Output each record below exactly. No images go in the copy.
=-=-=
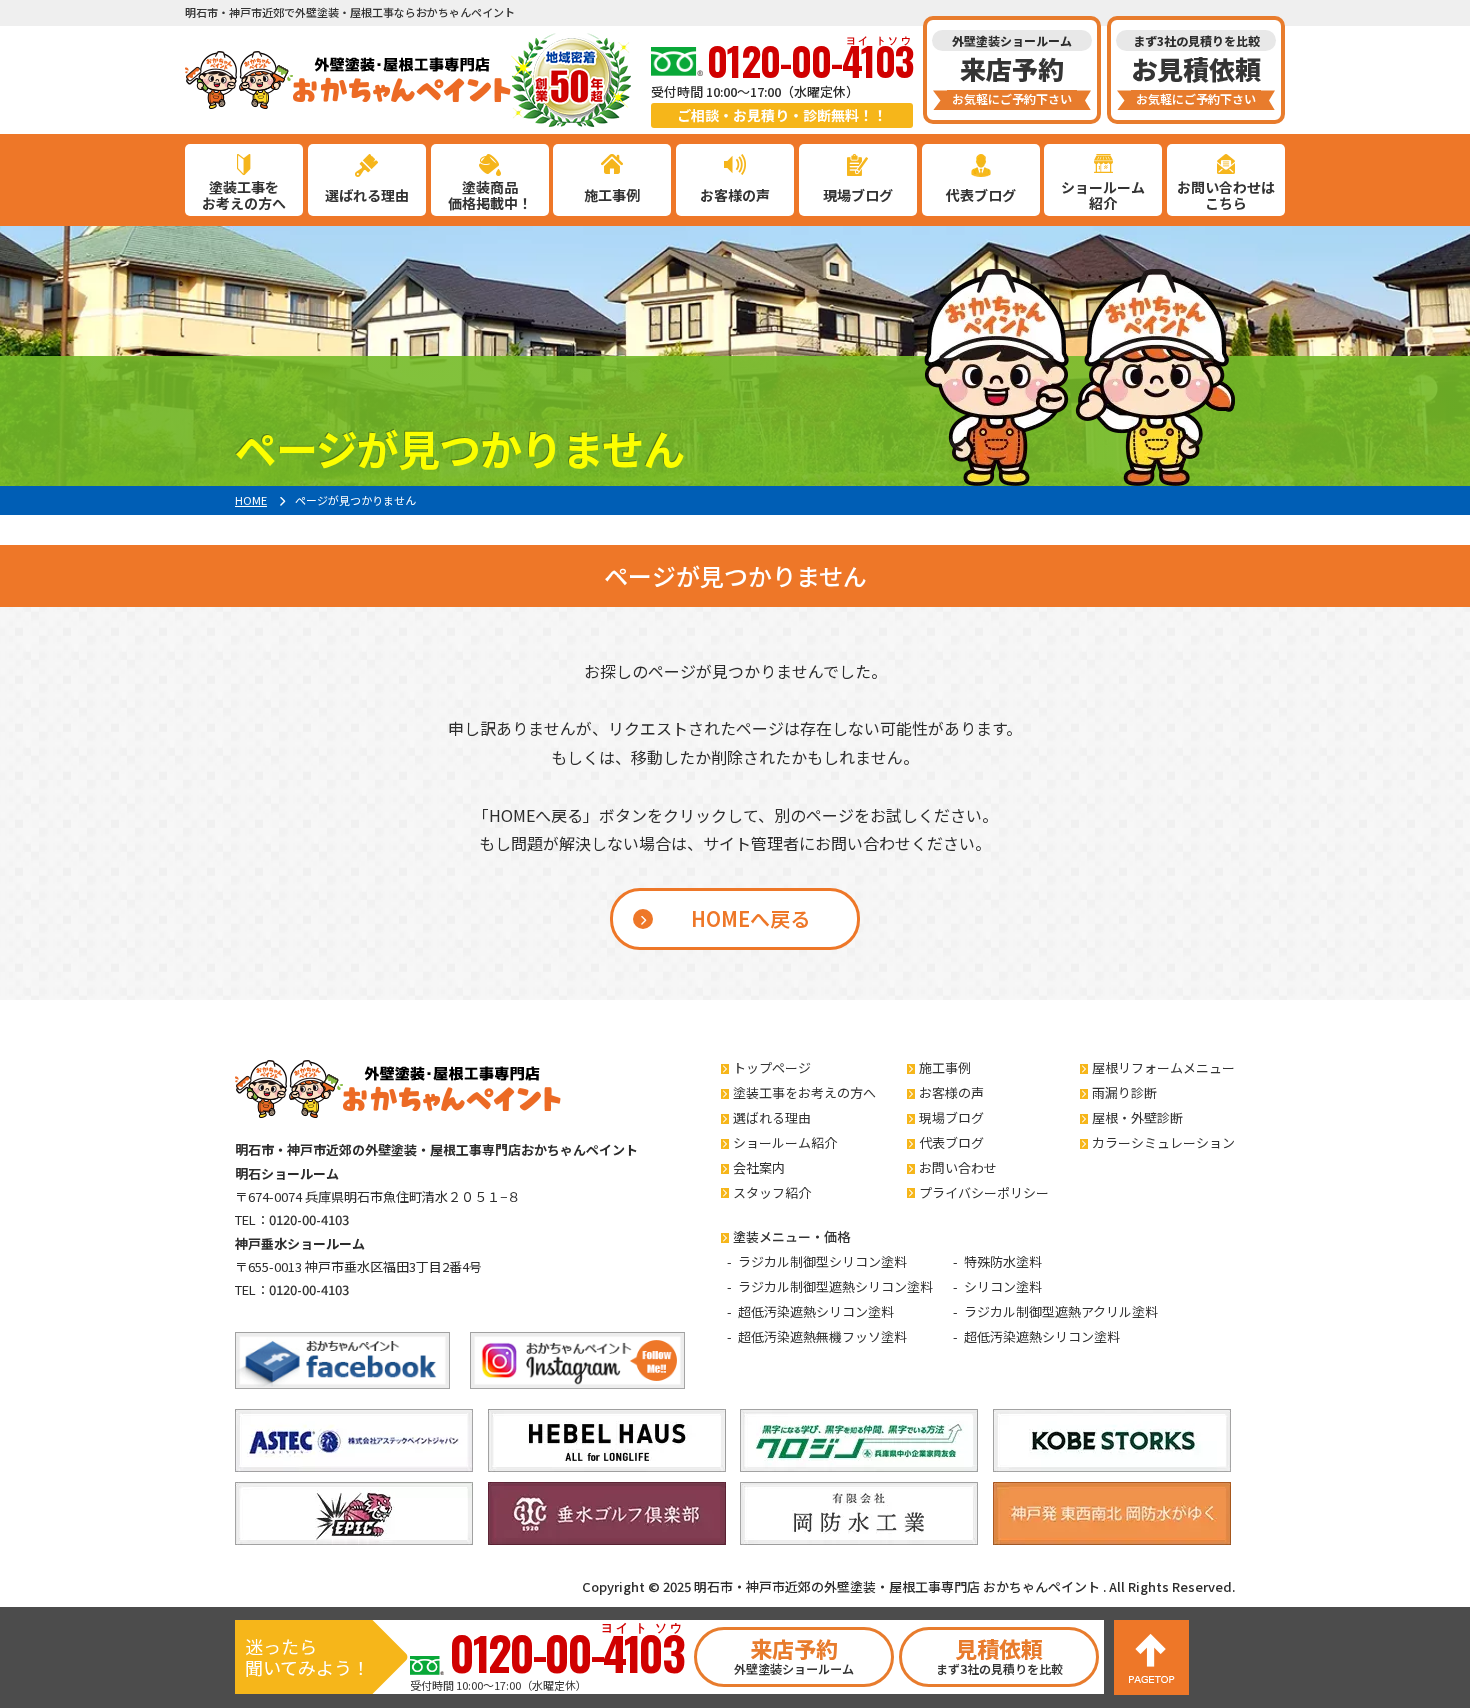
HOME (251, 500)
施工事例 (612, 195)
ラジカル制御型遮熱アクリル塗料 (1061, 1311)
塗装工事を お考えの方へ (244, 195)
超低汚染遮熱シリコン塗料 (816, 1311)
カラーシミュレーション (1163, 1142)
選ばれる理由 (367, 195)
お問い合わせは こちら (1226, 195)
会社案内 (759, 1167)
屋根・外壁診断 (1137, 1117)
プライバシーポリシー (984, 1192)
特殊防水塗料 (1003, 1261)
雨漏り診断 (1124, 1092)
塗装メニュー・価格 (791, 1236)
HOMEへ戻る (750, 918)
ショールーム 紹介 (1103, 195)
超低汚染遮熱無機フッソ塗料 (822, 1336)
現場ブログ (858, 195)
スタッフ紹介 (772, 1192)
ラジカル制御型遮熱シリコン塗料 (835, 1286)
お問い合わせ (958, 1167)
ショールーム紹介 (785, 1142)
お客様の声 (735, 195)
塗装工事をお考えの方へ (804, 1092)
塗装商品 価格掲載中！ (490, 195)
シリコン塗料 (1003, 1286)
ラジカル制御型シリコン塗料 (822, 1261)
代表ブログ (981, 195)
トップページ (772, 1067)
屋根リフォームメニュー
=-=-=
■ Solution to this exercise ■
HOME (251, 500)
施工事例 (612, 195)
ラジカル制御型遮熱アクリル塗料 (1061, 1311)
塗装工事を お考えの方へ (244, 195)
超低汚染遮熱シリコン塗料 (816, 1311)
カラーシミュレーション (1163, 1142)
選ばれる理由 (367, 195)
お問い合わせは こちら (1226, 195)
会社案内 (759, 1167)
屋根・外壁診断 (1137, 1117)
プライバシーポリシー (984, 1192)
特殊防水塗料 (1003, 1261)
雨漏り診断 (1124, 1092)
塗装メニュー・価格 (791, 1236)
HOMEへ戻る (750, 918)
ショールーム 紹介 (1103, 195)
超低汚染遮熱無機フッソ塗料 (822, 1336)
現場ブログ (858, 195)
スタッフ紹介 (772, 1192)
ラジカル制御型遮熱シリコン塗料 (835, 1286)
お問い合わせ (958, 1167)
ショールーム紹介 (785, 1142)
お客様の声 (735, 195)
塗装工事をお考えの方へ (804, 1092)
塗装商品 価格掲載中！ (490, 195)
シリコン塗料 (1003, 1286)
ラジカル制御型シリコン塗料 (822, 1261)
代表ブログ (981, 195)
トップページ (772, 1067)
屋根リフォームメニュー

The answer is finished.